[Start of section]
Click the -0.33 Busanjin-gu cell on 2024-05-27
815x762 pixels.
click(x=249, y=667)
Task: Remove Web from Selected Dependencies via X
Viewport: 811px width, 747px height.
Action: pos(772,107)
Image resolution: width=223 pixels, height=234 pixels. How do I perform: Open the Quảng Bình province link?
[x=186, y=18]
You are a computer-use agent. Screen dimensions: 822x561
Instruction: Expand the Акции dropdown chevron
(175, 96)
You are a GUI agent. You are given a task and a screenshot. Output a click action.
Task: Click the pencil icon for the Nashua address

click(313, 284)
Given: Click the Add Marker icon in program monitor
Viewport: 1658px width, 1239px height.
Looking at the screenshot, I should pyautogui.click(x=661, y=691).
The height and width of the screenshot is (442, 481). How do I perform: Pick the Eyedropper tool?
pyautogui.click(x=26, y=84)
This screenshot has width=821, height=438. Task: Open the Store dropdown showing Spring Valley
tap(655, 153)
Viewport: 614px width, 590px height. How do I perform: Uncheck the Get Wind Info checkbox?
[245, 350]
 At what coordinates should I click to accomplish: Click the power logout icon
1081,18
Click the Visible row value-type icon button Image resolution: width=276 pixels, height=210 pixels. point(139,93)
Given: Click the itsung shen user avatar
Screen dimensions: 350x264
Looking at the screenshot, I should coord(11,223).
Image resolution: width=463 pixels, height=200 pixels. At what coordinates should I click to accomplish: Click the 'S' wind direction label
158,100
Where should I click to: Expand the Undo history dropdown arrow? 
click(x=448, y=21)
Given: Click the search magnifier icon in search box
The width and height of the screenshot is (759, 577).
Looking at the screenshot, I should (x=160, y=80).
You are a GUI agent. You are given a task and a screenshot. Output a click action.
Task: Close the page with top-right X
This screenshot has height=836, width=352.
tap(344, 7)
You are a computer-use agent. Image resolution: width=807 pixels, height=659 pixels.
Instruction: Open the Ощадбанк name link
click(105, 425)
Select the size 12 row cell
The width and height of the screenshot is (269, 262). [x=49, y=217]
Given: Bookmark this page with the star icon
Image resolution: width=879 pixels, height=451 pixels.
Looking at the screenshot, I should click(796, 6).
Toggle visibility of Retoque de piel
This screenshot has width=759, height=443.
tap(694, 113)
[End of section]
▸ Try it
Quote the listing above, but only from the line that shows "This screenshot has height=836, width=352." through the line that shows "Toggle visibility of Retoque de piel".

▸ Expected answer
This screenshot has height=836, width=352.
tap(344, 7)
You are a computer-use agent. Image resolution: width=807 pixels, height=659 pixels.
Instruction: Open the Ощадбанк name link
click(105, 425)
Select the size 12 row cell
The width and height of the screenshot is (269, 262). [x=49, y=217]
Given: Bookmark this page with the star icon
Image resolution: width=879 pixels, height=451 pixels.
Looking at the screenshot, I should click(796, 6).
Toggle visibility of Retoque de piel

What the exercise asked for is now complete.